At the site of phase IV of the Yangshan Deep Water Port in Shanghai, east China, a crane is busy hoisting containers, an indication that the port’s usual hustle and bustle has returned.
Due to the impact of the COVID-19 epidemic, the volume of containers handled by the port was down by 8.4 percent year on year in the first four months of 2020. Today, the world’s largest automated terminal is back to its previous busy self, with container throughput hitting a new peak of 43.5 million 20-foot equivalent units (TEUs) in 2020.
Aerial photo taken on March 18, 2020 shows the container dock of Yangshan Port in Shanghai, east China. The international container port saw an increasing flow of cargo ships during the past two weeks. (Xinhua/Ding Ting)
And it’s not the only one – container terminals in major cities, including Ningbo in east China’s Zhejiang province, Tianjin in north China, Qingdao in east China and Dalian in northeast China, and freight containers transported by trains, have all come back to life.
In 2020, freight trains made over 10,000 trips between China and Europe, transporting epidemic prevention materials, automobile parts and electronic products from China to other countries.
Statistics showed that the China containerized freight index reached 1,863.84 points in mid-January 2021, about 1,000 points higher compared with the average figure reported in May 2020.
The recovery of container throughput signals the rapid recovery of the Chinese economy. While the global trade of goods dropped by 5.6 percent year on year in 2020 due to the COVID-19 pandemic, China’s total goods imports and exports reached 32.16 trillion yuan (about $5 trillion), hitting a record high.
The strong recovery in foreign trade is not only supported by international logistics with containers as the carrier, but also relies on a stable industrial chain and supply chain. For example, exports can only meet international market demand when the supply side goes all-out, and the upstream and downstream on the supply chain work together.
In Guangdong, a foreign trade enterprise manufacturing electrical appliances has been operating at full capacity, thanks to the hard work of all the employees and the strong cooperation of suppliers.
Relying on the ultra-large market and comprehensive industrial system, Chinese enterprises have quickly solved issues such as inadequate supply of raw materials and poor connectivity between domestic and overseas logistics networks, ensured the recovery of all links on the industrial chain and supply chain, and laid a solid foundation for the recovery of foreign trade.

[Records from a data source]
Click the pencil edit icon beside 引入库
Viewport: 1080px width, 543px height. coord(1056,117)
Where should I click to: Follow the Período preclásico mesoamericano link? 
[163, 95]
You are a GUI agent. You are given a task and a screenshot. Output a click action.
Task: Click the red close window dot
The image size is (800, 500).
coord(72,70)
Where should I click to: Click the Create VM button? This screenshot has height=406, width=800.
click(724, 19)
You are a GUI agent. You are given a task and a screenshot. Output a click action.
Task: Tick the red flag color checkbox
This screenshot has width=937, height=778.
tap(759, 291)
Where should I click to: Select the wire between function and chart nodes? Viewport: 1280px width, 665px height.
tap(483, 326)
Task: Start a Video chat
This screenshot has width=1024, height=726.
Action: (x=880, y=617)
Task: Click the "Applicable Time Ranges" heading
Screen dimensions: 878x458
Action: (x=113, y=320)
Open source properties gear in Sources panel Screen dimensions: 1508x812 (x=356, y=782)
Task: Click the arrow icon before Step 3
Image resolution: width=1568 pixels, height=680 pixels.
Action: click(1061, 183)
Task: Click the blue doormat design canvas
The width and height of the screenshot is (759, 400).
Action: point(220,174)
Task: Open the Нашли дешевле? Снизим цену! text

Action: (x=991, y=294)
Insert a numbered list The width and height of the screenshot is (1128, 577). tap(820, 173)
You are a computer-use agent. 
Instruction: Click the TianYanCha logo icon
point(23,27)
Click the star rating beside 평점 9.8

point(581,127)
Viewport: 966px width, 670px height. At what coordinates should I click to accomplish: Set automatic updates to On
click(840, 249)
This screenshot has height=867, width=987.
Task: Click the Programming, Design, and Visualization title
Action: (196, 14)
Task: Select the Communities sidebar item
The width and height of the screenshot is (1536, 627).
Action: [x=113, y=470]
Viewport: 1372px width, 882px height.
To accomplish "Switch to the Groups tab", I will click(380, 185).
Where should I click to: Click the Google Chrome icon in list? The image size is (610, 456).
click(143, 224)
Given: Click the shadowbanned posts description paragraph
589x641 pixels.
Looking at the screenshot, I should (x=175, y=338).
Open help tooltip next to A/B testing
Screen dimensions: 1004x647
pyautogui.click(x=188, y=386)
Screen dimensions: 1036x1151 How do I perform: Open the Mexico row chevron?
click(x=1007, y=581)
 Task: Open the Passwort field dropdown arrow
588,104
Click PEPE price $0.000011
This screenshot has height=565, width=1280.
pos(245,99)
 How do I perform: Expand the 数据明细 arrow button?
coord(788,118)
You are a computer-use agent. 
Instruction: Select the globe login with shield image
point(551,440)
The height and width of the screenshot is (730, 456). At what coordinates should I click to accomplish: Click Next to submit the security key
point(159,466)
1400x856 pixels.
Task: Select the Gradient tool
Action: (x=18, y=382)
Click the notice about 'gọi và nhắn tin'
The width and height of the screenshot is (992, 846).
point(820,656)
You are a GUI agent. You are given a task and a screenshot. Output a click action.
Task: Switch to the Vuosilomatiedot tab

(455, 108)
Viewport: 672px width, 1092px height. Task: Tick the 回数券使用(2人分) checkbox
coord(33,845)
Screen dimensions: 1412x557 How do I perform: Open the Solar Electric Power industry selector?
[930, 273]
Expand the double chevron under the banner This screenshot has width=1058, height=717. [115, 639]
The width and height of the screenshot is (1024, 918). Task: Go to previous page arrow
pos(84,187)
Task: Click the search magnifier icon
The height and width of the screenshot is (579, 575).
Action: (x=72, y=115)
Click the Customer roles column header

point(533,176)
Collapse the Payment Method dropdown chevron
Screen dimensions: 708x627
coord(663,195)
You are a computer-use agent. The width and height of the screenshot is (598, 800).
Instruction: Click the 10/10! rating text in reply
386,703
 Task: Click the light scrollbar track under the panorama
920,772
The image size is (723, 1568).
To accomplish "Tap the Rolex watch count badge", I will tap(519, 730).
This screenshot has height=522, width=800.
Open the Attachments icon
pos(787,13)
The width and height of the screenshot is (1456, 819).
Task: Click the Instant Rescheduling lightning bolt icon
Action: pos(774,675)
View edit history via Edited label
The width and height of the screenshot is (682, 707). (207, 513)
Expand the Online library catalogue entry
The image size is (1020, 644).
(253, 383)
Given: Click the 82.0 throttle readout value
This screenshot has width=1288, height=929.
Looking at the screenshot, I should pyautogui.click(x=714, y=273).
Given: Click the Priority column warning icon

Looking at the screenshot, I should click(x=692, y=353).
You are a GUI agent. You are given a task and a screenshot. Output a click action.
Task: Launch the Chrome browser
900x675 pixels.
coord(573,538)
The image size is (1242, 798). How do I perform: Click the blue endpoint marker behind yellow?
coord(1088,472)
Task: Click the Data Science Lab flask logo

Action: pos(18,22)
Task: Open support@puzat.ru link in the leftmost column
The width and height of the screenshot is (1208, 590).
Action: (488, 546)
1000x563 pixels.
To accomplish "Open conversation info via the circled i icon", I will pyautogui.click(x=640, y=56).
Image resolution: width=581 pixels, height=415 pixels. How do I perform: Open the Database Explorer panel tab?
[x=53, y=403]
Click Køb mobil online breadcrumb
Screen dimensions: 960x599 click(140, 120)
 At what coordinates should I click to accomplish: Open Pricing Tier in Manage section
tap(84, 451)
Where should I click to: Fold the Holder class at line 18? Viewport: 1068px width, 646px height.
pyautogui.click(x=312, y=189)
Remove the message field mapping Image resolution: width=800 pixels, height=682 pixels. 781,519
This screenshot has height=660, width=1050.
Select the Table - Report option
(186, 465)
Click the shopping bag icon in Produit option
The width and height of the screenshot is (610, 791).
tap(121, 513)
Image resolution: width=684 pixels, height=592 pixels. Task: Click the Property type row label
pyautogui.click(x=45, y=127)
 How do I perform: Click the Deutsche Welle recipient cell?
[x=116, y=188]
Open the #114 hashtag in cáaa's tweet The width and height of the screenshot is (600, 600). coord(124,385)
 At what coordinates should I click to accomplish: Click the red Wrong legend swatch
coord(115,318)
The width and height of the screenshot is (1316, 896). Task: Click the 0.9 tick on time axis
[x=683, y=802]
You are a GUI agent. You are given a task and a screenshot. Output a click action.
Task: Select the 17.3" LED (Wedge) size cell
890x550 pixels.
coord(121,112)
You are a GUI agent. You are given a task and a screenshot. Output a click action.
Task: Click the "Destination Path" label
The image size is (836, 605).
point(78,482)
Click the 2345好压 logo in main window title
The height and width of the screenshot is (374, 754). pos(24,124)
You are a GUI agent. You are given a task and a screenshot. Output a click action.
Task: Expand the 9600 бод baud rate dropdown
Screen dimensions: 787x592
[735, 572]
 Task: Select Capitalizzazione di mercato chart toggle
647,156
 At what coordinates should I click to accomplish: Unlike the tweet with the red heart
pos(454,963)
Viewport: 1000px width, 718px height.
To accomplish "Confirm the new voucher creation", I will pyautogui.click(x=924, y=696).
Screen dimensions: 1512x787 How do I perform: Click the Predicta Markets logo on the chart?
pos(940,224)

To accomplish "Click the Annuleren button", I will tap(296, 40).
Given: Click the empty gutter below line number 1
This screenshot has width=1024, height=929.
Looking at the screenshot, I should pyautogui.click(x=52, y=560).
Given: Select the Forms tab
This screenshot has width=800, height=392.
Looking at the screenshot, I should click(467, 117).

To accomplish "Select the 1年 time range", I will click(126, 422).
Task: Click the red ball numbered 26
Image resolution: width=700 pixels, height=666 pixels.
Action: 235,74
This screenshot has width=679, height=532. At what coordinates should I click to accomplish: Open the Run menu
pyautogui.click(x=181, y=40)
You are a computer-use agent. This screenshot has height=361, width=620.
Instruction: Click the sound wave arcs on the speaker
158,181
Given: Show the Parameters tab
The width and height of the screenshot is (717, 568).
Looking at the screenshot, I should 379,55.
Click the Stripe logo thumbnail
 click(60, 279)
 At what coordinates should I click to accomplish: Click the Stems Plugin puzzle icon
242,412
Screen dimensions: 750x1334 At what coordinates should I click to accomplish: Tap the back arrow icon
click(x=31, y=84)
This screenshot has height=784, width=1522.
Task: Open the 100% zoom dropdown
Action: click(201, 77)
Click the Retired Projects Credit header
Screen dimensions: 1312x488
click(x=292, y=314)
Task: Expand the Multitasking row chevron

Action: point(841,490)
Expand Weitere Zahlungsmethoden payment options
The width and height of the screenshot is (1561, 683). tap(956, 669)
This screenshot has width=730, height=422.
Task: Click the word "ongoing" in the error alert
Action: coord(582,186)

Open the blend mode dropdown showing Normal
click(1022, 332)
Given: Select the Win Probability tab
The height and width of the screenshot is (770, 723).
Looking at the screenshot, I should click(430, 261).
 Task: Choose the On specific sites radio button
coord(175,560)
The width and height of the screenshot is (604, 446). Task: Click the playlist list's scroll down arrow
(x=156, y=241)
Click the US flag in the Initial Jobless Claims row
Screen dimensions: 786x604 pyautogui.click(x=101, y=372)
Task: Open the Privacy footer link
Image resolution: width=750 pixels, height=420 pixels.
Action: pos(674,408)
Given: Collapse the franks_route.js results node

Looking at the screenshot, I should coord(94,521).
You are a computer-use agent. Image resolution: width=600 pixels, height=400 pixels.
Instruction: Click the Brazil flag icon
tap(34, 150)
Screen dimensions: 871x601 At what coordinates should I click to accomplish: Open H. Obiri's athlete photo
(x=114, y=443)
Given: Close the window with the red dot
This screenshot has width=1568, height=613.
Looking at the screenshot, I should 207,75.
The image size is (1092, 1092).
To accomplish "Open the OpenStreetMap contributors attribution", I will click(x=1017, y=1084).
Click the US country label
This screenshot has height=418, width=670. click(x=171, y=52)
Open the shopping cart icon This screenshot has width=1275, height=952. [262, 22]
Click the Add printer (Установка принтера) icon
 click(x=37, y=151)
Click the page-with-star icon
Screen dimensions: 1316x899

## Work instruction
According to the text on China's port recovery, what container throughput did Yangshan Deep Water Port reach in 2020? The entries are not used in this exercise.

## Exercise answer
It reached a new peak of 43.5 million 20-foot equivalent units (TEUs).